*What the task asks*.
Answer these questions using the passage on ultrasound stimuli below:
1. How many stimulation trials did each subject receive in total?
2. What −20-dB pressure amplitude bandwidth did the 300 and 900 kHz pulsed stimuli have?
3. When a subject reported two percepts, which one was registered?

*Given passage*.
────────────────

The pressure fields were measured using a capsule hydrophone (HGL-0200, Onda) calibrated between 250 kHz and 40 MHz and secured to 3-degree-of-freedom programmable translation system (Aims III, Onda). There were 10 repetitions of the 12 stimuli, producing a total of 120 stimulation trials per subject. The stimuli were delivered every 8–12 s. The stimuli were drawn from the 120-stimulus set randomly without replacement. This way, stimulus order could not affect the results.

The stimuli used in the study had most of their energy concentrated at the carrier frequency or in its near proximity. The 300 and 900 kHz continuous stimuli had a −20-dB pressure amplitude bandwidth of 31Hz and 27 Hz, respectively. The 300 and 900 kHz pulsed stimuli both had a −20-dB pressure amplitude bandwidth of 2.6 kHz

C. Responses and their assessment

Subjects were instructed to report a percept with a verbal command of either {Pain, Warm, Cold, Vibration, Tap}. The respective capital letters were noted by the experimenter onto a sheet, into the appropriate stimulus bracket made explicit by the running Matlab program. Following the experiment, for each stimulus type, response frequency was computed as the proportion of trials in which a response was registered, relative to the 10 repetitions. In a small proportion (<1%) of cases, subjects reported two percepts; the first one was registered.

────────────────

Saved data entries:
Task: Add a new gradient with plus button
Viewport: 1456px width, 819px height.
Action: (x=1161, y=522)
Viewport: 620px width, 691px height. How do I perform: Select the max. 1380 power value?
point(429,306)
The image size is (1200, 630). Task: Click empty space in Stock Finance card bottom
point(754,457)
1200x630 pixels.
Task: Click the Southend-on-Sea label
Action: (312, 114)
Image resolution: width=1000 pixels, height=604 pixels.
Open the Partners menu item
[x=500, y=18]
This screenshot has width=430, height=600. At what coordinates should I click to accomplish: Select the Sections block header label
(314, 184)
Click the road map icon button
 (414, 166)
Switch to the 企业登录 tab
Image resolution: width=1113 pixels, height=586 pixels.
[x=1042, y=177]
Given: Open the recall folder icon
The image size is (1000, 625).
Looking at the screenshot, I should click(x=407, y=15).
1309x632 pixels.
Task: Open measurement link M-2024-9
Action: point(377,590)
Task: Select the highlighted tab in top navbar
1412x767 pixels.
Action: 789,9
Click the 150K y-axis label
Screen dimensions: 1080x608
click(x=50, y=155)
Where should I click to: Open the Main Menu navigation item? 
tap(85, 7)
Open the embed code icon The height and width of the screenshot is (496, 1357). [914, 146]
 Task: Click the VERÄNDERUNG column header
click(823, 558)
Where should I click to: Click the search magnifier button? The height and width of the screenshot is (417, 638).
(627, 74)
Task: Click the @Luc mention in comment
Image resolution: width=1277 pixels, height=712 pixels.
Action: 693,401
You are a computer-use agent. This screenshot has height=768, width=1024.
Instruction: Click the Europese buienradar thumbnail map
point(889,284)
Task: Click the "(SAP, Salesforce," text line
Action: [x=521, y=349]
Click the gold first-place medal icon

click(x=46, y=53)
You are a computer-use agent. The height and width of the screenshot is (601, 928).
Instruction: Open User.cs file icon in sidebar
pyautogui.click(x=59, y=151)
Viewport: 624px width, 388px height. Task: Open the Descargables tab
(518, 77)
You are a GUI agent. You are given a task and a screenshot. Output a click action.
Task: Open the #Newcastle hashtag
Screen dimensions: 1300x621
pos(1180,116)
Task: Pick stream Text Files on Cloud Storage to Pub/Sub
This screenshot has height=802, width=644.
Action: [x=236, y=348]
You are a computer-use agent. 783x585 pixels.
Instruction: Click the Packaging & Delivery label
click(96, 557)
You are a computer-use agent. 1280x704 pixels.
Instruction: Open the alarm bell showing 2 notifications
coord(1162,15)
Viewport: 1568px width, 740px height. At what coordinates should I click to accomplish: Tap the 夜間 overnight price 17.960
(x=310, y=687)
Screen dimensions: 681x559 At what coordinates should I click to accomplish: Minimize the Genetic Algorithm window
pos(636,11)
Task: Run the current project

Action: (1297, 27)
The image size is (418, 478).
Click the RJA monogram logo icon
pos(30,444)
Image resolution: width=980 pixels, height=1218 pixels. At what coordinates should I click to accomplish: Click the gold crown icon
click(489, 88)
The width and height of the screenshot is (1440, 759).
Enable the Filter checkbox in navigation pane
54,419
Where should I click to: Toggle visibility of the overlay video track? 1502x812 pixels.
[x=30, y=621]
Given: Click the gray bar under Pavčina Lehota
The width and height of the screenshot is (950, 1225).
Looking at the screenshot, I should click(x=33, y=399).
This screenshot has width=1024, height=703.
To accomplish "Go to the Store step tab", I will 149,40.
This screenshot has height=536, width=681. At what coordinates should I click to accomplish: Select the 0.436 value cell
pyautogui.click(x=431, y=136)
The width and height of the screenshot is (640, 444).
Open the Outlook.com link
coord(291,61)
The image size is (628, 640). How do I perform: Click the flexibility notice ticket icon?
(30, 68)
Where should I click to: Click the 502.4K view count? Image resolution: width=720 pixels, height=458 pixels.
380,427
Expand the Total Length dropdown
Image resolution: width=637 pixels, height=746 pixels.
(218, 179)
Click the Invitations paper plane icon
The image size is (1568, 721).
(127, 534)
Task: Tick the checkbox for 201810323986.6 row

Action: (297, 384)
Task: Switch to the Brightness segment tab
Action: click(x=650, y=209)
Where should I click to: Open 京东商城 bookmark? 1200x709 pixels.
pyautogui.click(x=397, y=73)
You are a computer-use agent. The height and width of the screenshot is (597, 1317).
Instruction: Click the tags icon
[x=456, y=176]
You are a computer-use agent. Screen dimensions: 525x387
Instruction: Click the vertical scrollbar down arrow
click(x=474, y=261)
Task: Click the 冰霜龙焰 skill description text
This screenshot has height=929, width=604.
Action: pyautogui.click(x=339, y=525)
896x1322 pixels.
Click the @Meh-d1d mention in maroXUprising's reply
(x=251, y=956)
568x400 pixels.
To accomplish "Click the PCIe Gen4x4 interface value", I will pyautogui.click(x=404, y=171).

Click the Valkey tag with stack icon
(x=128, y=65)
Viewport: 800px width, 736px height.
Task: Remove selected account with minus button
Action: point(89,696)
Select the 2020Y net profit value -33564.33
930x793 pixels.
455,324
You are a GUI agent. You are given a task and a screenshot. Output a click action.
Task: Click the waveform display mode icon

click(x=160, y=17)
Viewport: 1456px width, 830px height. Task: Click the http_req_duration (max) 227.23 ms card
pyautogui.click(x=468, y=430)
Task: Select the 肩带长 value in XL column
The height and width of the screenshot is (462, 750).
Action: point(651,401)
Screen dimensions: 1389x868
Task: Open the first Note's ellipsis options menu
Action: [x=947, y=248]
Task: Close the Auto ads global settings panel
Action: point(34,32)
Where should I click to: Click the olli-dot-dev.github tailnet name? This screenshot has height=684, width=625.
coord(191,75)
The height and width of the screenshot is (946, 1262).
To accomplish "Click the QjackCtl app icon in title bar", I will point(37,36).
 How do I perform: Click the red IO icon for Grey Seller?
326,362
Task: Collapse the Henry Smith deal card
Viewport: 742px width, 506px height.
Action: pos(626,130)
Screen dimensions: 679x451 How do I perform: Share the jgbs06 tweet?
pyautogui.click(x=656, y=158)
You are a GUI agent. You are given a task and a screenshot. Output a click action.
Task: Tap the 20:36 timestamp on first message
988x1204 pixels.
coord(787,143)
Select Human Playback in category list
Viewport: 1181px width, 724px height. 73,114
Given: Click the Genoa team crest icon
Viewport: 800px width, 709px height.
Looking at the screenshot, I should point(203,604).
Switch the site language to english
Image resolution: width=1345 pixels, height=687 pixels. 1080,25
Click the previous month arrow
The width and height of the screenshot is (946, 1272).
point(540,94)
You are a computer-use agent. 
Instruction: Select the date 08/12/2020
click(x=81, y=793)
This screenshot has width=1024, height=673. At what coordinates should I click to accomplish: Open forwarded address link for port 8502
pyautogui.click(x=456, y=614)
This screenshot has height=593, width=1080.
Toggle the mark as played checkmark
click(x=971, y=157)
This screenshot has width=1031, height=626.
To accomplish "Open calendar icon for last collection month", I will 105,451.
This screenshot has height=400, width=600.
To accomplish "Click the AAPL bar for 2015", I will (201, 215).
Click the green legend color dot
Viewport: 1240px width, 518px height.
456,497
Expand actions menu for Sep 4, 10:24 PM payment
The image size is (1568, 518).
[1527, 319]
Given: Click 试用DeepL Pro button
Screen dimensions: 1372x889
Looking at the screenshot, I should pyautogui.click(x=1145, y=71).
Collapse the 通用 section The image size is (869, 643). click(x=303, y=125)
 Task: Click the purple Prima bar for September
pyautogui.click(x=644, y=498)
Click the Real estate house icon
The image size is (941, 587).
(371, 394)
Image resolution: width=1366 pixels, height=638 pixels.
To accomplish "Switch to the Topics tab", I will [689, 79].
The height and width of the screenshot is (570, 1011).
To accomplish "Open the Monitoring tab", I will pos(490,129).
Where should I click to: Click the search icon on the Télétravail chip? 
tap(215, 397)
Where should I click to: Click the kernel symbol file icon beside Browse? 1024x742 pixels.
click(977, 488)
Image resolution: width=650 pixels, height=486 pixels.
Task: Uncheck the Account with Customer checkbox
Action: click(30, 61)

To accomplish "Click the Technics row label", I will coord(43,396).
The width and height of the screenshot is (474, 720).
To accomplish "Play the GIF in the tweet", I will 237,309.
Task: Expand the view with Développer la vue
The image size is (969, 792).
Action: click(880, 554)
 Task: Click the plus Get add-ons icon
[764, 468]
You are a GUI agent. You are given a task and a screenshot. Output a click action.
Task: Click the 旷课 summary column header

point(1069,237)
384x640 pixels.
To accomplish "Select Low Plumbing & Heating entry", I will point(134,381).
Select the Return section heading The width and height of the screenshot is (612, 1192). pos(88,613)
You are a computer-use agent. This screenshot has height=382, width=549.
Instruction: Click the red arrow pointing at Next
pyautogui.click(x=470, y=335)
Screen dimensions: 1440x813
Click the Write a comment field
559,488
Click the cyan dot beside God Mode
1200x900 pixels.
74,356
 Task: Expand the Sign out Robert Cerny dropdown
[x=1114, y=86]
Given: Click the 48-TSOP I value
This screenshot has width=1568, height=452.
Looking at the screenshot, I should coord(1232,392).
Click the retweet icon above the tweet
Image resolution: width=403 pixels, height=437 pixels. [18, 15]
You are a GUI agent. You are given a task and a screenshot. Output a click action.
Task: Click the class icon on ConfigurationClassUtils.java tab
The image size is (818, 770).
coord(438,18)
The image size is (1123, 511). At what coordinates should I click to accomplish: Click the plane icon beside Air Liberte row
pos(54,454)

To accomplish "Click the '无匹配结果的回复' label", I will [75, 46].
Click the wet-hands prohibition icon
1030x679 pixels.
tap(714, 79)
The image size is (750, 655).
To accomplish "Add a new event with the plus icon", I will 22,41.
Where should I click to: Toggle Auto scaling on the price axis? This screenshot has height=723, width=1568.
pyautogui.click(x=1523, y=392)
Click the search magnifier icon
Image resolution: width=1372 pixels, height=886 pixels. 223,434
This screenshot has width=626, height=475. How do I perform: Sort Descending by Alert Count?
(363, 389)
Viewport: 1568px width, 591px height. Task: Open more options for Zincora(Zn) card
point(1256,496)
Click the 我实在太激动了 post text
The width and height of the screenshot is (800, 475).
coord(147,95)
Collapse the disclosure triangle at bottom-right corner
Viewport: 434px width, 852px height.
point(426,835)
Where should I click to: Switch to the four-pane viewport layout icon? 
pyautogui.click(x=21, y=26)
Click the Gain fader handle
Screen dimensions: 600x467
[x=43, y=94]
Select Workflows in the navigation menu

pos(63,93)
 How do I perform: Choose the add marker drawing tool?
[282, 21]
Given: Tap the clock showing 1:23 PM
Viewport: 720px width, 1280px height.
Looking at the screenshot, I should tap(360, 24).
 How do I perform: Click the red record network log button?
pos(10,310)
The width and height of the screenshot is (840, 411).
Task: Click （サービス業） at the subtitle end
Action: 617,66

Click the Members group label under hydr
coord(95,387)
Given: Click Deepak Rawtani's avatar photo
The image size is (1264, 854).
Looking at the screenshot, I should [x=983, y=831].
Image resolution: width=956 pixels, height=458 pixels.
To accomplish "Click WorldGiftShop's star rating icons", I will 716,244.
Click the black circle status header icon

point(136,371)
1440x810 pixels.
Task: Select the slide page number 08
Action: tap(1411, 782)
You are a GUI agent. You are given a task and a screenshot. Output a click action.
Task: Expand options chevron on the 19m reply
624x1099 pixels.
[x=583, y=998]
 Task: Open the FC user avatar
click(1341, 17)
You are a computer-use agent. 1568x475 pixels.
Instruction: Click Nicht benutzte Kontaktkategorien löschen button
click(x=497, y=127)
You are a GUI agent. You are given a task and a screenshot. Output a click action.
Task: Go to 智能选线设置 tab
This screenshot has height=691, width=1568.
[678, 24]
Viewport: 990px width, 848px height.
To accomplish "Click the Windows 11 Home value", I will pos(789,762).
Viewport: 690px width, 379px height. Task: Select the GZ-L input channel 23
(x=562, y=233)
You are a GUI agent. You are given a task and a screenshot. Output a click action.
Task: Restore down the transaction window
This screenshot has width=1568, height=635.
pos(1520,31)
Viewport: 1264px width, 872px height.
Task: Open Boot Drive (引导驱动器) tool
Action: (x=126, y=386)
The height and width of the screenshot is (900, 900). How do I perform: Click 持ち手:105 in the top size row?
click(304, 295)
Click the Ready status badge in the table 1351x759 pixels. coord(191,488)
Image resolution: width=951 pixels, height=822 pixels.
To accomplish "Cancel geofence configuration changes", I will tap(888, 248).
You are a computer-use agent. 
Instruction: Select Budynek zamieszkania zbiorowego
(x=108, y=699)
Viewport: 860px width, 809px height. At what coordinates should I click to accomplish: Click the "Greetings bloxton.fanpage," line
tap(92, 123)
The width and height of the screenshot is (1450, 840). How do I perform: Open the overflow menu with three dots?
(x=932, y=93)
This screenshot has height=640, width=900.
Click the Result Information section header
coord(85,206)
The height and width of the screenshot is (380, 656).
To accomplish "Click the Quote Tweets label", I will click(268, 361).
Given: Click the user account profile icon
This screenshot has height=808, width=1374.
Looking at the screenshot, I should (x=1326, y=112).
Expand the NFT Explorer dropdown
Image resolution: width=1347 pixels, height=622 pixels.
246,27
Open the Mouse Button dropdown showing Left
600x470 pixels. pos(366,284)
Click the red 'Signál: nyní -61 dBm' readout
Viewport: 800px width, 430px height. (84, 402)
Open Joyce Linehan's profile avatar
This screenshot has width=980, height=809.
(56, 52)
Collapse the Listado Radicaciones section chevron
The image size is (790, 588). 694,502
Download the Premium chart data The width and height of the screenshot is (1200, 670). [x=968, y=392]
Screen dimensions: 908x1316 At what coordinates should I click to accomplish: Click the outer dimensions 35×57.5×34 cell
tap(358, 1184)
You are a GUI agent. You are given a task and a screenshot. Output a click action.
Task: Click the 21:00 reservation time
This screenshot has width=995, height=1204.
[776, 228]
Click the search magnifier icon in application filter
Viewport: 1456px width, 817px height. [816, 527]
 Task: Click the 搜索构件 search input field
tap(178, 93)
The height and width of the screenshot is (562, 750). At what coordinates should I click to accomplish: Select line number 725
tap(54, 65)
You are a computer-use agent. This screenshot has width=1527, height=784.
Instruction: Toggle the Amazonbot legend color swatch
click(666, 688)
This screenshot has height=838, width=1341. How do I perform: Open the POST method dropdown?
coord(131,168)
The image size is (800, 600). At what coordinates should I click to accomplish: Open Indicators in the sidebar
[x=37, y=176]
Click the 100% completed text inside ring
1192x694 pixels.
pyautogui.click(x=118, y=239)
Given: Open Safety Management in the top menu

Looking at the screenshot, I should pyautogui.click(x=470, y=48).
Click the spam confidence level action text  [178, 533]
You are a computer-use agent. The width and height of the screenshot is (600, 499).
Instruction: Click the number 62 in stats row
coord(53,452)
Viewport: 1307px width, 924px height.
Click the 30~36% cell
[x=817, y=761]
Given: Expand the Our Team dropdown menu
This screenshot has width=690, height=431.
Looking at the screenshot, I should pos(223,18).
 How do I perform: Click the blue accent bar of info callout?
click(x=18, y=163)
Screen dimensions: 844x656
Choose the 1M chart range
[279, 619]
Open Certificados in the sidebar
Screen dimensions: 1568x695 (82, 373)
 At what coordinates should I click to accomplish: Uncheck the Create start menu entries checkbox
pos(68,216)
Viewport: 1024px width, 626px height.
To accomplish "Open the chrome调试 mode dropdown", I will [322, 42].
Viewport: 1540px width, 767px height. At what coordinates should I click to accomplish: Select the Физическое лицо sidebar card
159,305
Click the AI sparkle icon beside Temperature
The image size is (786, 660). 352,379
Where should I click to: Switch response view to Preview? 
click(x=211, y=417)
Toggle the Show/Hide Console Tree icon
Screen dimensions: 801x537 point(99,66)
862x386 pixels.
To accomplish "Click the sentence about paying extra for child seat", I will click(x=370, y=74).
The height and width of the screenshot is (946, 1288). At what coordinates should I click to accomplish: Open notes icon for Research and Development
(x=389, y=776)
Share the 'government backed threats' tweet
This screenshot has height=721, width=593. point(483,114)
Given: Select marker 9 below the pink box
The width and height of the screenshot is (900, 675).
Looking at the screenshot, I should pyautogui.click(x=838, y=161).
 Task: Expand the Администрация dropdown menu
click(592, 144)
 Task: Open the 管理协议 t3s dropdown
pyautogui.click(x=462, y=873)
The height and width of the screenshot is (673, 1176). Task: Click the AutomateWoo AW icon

────────────────

*Answer to the problem*.
1. 120 stimulation trials.
2. 2.6 kHz.
3. The first one.